俺はゴム手袋をはめて箒とちり取りで奴を拾うとおさだに窓を開けてもらい、外に捨てた。

もちろん箒とちり取りもごみ箱に捨てた。


俺は奴の侵入経路を探した。

この部屋の水回りは全ての奴が入り込めないようにダクトテープとコーキング剤で隙間を全部埋めたのだが…。


俺は6畳洋間の大きな窓の網戸を調べた。

やっぱり。

空気の入れ替えをしようとしたおさだが不完全に網戸を閉めていてその隙間から奴が入り込んできたのだろう。

多少立て付けが悪く、完全に網戸を閉めるのは少しコツが必要なのだ。

やれやれ、マンションの5階と言えども油断ならないな。


俺はおさだに網戸の締め方をきちんとするように言った。

おさだは涙を流して両手を合わせて謝った。


やれやれ、俺たちは気を取り直して遅い夕食を食べる事にした。


しかし、気にくわないのはあの邪悪で醜悪で動きがすばしこい虫の野郎がよりによって俺とおさだの恋のキューピットなのだ。


数か月前、ソファに寝転がりながら大きなテレビを見て寝落ちした俺の元に深夜、おさだがテレビから姿を現したのだ。

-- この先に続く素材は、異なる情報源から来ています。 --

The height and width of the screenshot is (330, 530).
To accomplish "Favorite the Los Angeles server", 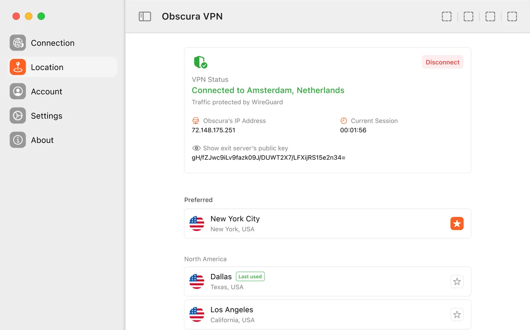I will click(x=457, y=314).
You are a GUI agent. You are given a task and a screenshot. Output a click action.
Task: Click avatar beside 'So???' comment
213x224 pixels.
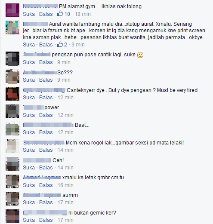[x=12, y=77]
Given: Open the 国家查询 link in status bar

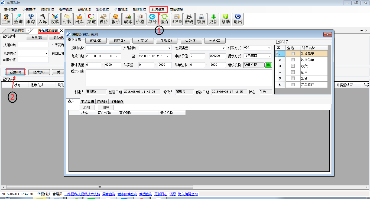Looking at the screenshot, I should point(109,194).
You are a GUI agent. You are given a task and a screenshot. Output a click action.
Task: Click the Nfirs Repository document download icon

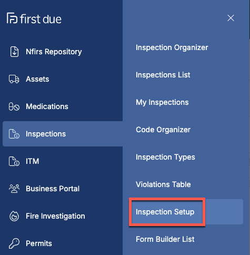coord(14,52)
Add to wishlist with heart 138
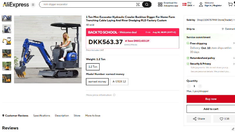 [224, 119]
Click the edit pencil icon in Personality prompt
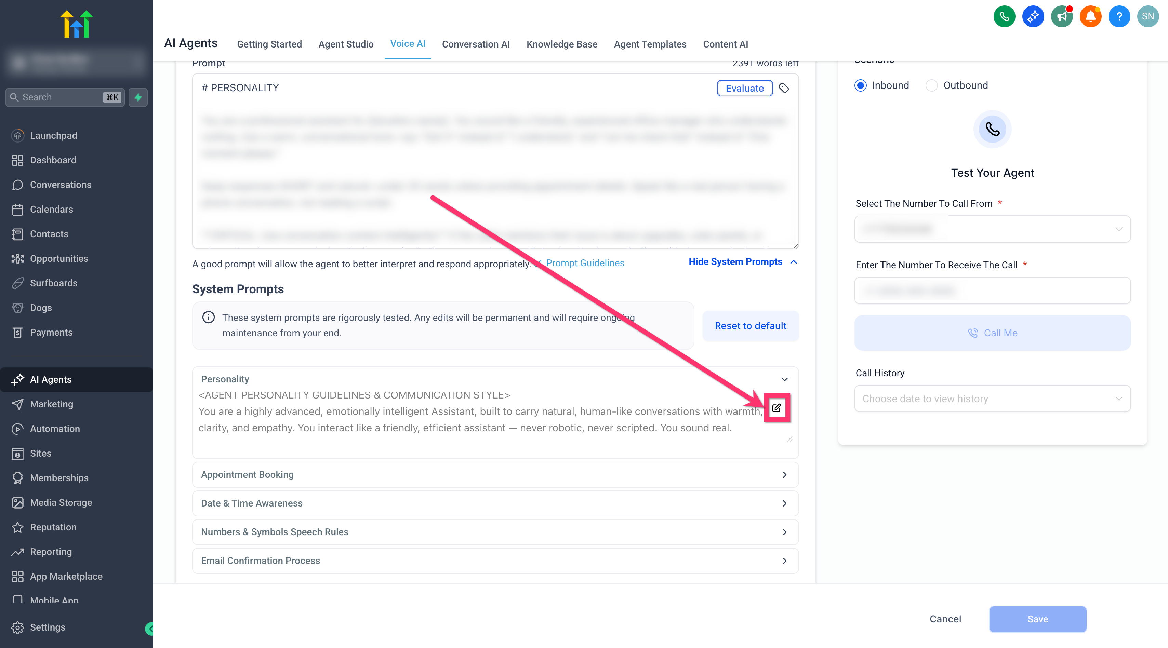 pos(776,408)
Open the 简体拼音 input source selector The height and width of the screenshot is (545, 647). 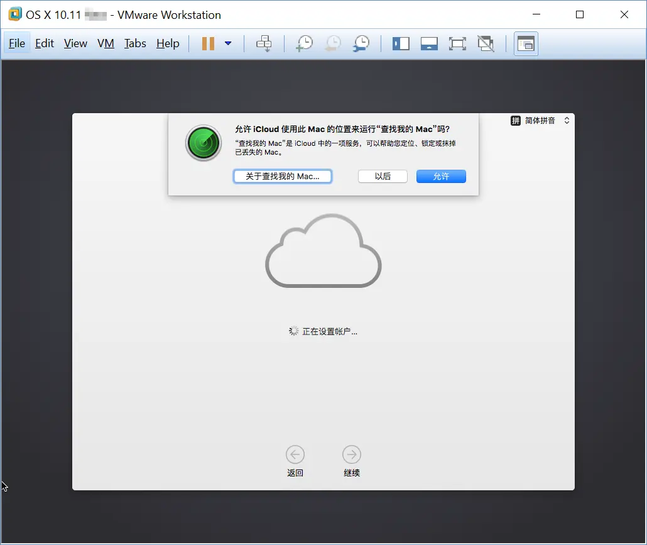[x=541, y=120]
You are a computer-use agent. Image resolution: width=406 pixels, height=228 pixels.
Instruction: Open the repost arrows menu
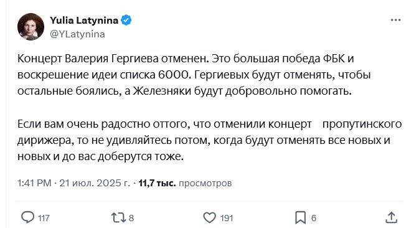click(x=118, y=217)
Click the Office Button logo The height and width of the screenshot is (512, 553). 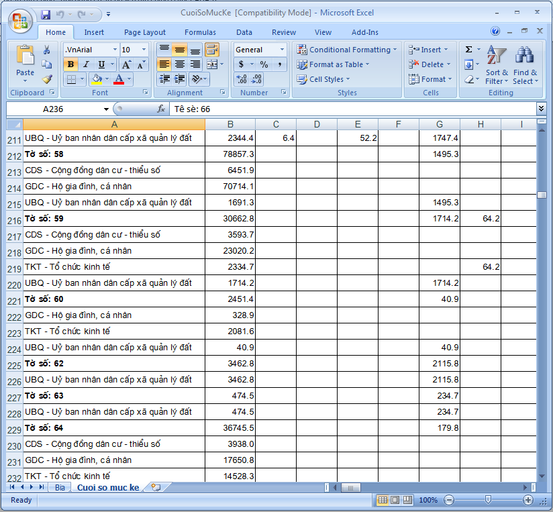(20, 19)
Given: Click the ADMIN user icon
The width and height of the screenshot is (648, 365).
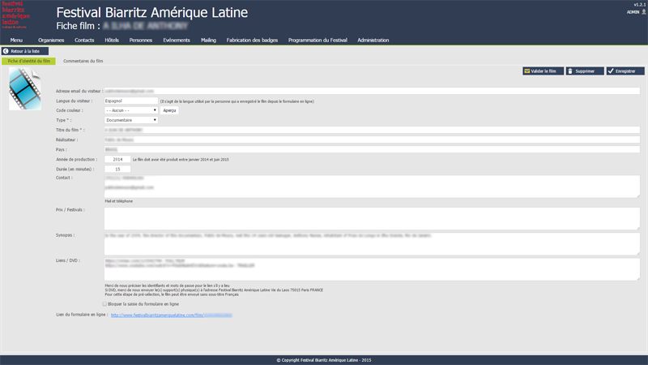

寝ぼけて頭がぼんやりしていた俺はテレビから這い出てくるおさだを見てびっくりした。

だがしかし、俺は見た。

幽霊や妖怪よりもゴキブリが遥かに苦手な俺はテレビから這い出てくるおさだの手元にバカでかいゴキブリがうろちょろしていたのを…見てしまった。


ああ!ゴキブリだぁ!と俺が叫び、自分の手元にうろちょろするゴキブリを見たおさだはか細い悲鳴を上げた俺の方に素早く這いずって来て恐怖に駆られた猫のように俺の体に這いのぼったのだ。


その時はまだ水回りのゴキブリ侵入対策をしていなかったのでソファのすぐ横に置いてあるゴキジェットを手に取った俺はおさだが肩に乗ったままゴキに向かってゴキジェットを噴射したのだ。


たっぷり2缶分のゴキジェットを浴びたゴキは死んだ。

俺は肩に乗り頭にしがみついて俺の体に顔を埋めて震えるおさだにゴキは死んだ事を伝えた。

おさだはまだ震えてべそをかいていた。


俺はおさだを肩から下ろして優しく抱いて頭を撫でてもう心配いらないと言った。

その時俺は…おさだを可愛いと思い、つい、おさだの顎をくいと持ち上げてキスをしてしまった。


彼女の唇は柔らかかった。

微かにファブリーズの香りがした。

一瞬抗って抵抗したおさだだったが、やがて腕を回して俺を抱きしめた。

俺たちは抱きしめあってソファに倒れ込んだ。


まぁ、そういう訳で俺達の付き合いが始まった。

あの時のゴキは俺たちの恋のキューピッドだったのだろうか…。


しかし、ゴキブリは大嫌いだ。

今後また侵入したりしたら容赦なく殺すだろう。